Entenda decisão que obriga países da UE a reconhecer casamento homoafetivo
Medida visa garantir a preservação dos direitos fundamentais dos cidadãos europeus que se casam em países onde a união entre pessoas do mesmo sexo é permitida
O Tribunal da União Europeia emitiu uma decisão histórica que obriga todos os países membros do bloco a reconhecerem os direitos de casais homoafetivos, mesmo que não celebrem essas uniões em seus territórios. O editor de internacional Diego Pavão explica, no Live CNN, que a medida visa garantir a preservação dos direitos fundamentais dos cidadãos europeus que se casam em países onde a união entre pessoas do mesmo sexo é permitida.
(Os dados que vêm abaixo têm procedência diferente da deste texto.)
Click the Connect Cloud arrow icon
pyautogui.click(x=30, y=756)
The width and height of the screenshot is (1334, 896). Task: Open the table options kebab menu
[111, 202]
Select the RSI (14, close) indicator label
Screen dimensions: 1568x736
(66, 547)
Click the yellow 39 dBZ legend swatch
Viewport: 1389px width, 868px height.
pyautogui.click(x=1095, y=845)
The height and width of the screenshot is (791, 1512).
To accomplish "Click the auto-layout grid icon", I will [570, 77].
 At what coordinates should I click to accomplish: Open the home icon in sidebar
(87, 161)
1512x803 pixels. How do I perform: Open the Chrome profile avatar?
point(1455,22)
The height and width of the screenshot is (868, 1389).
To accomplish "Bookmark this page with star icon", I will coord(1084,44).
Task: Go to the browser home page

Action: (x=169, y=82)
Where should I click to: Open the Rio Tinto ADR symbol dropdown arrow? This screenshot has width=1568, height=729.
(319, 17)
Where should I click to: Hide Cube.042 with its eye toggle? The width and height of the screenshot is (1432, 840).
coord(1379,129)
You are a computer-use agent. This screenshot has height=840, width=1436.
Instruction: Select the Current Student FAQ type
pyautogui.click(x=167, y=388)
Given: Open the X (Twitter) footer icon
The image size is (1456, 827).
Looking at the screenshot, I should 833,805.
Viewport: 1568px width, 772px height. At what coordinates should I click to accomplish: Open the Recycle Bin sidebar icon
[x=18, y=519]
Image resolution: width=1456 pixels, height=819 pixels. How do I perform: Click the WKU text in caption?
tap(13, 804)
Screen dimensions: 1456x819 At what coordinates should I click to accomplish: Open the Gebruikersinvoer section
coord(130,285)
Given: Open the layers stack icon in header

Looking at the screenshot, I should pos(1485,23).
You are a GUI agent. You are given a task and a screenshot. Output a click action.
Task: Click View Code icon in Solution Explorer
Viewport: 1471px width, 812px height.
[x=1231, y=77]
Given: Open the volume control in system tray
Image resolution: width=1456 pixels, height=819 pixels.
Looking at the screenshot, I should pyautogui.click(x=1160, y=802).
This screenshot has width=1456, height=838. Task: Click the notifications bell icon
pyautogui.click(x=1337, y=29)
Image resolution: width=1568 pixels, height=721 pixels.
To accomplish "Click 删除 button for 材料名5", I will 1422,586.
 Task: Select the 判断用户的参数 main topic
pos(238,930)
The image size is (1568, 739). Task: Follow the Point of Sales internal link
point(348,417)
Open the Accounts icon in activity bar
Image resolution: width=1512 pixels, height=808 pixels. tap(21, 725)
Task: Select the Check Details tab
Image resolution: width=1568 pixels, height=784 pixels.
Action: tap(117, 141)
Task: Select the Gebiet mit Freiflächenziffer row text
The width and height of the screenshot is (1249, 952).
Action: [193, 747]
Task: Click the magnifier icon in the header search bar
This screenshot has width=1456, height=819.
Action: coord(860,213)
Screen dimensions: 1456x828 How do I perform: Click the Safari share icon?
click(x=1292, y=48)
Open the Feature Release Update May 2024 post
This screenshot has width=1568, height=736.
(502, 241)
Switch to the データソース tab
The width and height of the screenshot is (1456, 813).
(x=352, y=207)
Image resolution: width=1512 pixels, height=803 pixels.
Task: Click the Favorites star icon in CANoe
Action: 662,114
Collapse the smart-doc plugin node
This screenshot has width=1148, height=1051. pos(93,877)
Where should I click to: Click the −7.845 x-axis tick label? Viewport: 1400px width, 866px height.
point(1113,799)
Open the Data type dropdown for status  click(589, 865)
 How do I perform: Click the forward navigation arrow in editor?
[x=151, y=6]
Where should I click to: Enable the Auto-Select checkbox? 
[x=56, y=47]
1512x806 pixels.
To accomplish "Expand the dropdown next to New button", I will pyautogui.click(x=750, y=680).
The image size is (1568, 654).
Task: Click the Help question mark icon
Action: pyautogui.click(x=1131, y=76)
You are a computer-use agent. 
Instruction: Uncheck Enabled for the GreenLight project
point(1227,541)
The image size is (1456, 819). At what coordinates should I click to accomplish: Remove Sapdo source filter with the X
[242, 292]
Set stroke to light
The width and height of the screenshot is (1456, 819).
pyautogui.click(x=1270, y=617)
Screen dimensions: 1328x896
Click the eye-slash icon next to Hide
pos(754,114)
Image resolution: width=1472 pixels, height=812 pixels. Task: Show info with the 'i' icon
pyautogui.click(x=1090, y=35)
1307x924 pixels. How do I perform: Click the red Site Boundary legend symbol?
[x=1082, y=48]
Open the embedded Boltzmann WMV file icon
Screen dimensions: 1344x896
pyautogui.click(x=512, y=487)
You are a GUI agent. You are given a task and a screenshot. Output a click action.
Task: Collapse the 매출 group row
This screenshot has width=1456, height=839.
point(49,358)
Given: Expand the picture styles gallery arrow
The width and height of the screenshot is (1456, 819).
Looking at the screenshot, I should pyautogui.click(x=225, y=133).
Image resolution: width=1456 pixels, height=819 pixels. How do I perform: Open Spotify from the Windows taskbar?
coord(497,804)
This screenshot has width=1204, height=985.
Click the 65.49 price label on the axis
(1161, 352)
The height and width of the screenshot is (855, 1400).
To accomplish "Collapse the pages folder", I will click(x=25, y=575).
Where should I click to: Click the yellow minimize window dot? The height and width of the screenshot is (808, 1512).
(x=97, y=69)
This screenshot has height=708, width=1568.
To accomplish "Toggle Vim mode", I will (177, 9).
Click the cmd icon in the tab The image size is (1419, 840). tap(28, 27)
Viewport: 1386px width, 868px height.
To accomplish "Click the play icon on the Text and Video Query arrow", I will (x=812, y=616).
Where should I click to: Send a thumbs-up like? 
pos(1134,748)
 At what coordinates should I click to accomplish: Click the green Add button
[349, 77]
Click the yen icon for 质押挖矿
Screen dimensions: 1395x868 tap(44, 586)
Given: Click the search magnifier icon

O caso que originou a decisão envolve um casal polonês que se casou na Alemanha e retornou à Polônia, onde teve seus direitos matrimoniais negados. As autoridades polonesas argumentaram que, pela legislação local, não havia validade jurídica para reconhecer a união.
"A determinação do tribunal não obriga os países a celebrarem casamentos entre pessoas do mesmo sexo, respeitando assim o princípio do Direito Internacional de não interferência na soberania nacional. No entanto, estabelece que direitos adquiridos em um país membro devem ser mantidos em todo o território da União Europeia, incluindo questões tributárias e de herança", diz Pavão.
Pavão destaca que, atualmente, existe uma clara divisão no bloco europeu quanto ao tema. Países da região ocidental, como Portugal, Espanha, França e Alemanha, além dos nórdicos Finlândia e Suécia, garantem o casamento igualitário. Por outro lado, nações do Leste europeu, como a Polônia, mantêm posições mais conservadoras.
Alguns países, como Itália, República Tcheca e Hungria, adotam uma posição intermediária, oferecendo instrumentos legais para união entre pessoas do mesmo sexo, ainda que não as denominem oficialmente como casamento.